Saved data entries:
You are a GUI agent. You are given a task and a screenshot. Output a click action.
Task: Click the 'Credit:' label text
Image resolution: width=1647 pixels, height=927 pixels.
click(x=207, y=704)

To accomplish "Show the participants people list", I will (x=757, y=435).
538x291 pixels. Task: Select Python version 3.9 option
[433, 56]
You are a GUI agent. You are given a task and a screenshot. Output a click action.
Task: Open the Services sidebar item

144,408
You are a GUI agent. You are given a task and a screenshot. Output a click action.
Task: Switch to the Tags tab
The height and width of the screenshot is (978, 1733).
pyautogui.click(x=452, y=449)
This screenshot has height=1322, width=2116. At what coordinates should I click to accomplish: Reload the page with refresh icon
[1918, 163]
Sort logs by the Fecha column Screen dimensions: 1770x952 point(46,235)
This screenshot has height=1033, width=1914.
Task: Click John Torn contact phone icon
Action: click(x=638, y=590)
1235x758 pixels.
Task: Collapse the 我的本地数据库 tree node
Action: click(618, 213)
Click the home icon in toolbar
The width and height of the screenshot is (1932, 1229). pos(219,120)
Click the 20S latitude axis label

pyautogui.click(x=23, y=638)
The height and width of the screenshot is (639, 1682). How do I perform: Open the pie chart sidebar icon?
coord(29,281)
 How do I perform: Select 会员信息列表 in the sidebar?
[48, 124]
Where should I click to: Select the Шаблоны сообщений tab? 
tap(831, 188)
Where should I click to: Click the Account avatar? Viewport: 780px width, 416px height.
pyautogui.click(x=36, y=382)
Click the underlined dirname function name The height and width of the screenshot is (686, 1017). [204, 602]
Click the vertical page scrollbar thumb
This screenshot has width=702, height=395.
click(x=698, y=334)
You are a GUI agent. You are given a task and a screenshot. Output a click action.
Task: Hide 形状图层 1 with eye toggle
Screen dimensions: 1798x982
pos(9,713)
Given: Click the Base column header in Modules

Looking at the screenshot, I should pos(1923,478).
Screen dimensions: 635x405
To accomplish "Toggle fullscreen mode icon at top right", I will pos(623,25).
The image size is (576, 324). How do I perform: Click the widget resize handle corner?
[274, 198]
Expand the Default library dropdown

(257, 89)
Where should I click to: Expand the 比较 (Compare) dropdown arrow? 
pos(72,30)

--- TASK DESCRIPTION ---
Repeat each entry exactly as it was given.

--- ANSWER SPACE ---
You are a GUI agent. You are given a task and a screenshot. Output a click action.
Task: Click the 'Credit:' label text
Image resolution: width=1647 pixels, height=927 pixels.
click(x=207, y=704)

To accomplish "Show the participants people list", I will (x=757, y=435).
538x291 pixels. Task: Select Python version 3.9 option
[433, 56]
You are a GUI agent. You are given a task and a screenshot. Output a click action.
Task: Open the Services sidebar item

144,408
You are a GUI agent. You are given a task and a screenshot. Output a click action.
Task: Switch to the Tags tab
The height and width of the screenshot is (978, 1733).
pyautogui.click(x=452, y=449)
This screenshot has height=1322, width=2116. At what coordinates should I click to accomplish: Reload the page with refresh icon
[1918, 163]
Sort logs by the Fecha column Screen dimensions: 1770x952 point(46,235)
This screenshot has height=1033, width=1914.
Task: Click John Torn contact phone icon
Action: click(x=638, y=590)
1235x758 pixels.
Task: Collapse the 我的本地数据库 tree node
Action: click(618, 213)
Click the home icon in toolbar
The width and height of the screenshot is (1932, 1229). pos(219,120)
Click the 20S latitude axis label

pyautogui.click(x=23, y=638)
The height and width of the screenshot is (639, 1682). How do I perform: Open the pie chart sidebar icon?
coord(29,281)
 How do I perform: Select 会员信息列表 in the sidebar?
[48, 124]
Where should I click to: Select the Шаблоны сообщений tab? 
tap(831, 188)
Where should I click to: Click the Account avatar? Viewport: 780px width, 416px height.
pyautogui.click(x=36, y=382)
Click the underlined dirname function name The height and width of the screenshot is (686, 1017). [204, 602]
Click the vertical page scrollbar thumb
This screenshot has width=702, height=395.
click(x=698, y=334)
You are a GUI agent. You are given a task and a screenshot. Output a click action.
Task: Hide 形状图层 1 with eye toggle
Screen dimensions: 1798x982
pos(9,713)
Given: Click the Base column header in Modules

Looking at the screenshot, I should pos(1923,478).
Screen dimensions: 635x405
To accomplish "Toggle fullscreen mode icon at top right", I will pos(623,25).
The image size is (576, 324). How do I perform: Click the widget resize handle corner?
[274, 198]
Expand the Default library dropdown

(257, 89)
Where should I click to: Expand the 比较 (Compare) dropdown arrow? 
pos(72,30)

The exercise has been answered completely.